What is needed
Go to the line holding "You are a GUI" in the entries below and write out exactly every line down to and including the line holding "Task: Click the 승리/패배 column header".

··· Input for this task

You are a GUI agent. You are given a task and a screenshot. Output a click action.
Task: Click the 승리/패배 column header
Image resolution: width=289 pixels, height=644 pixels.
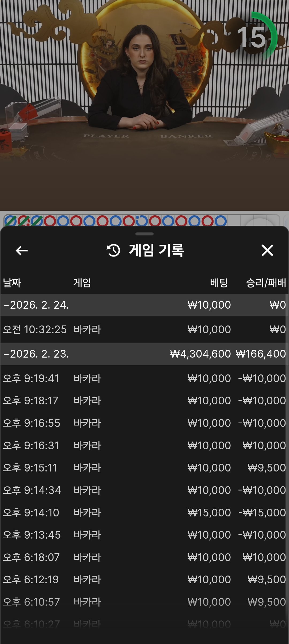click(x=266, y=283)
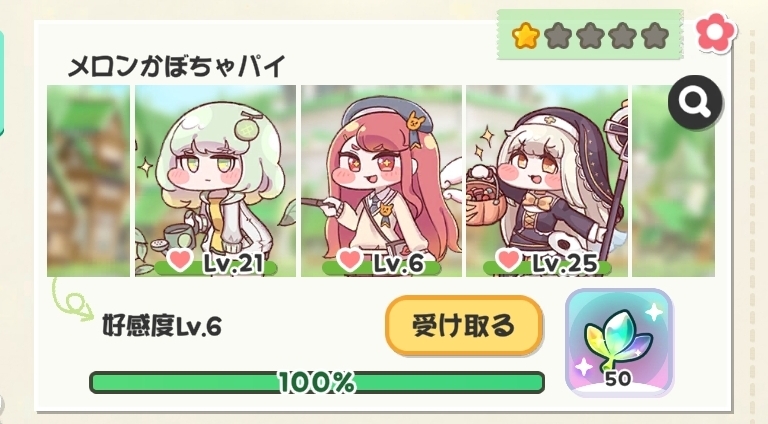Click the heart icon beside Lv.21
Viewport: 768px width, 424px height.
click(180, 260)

······
··· Input for this task

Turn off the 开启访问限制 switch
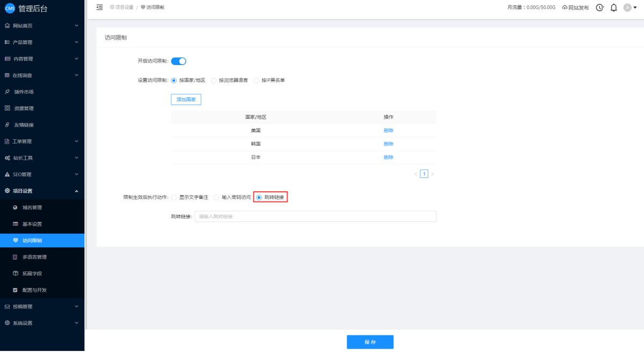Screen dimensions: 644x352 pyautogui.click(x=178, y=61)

······

Solution to the problem
You are a GUI agent. You are given a task and a screenshot. Output a click action.
Task: Click the 승리/패배 column header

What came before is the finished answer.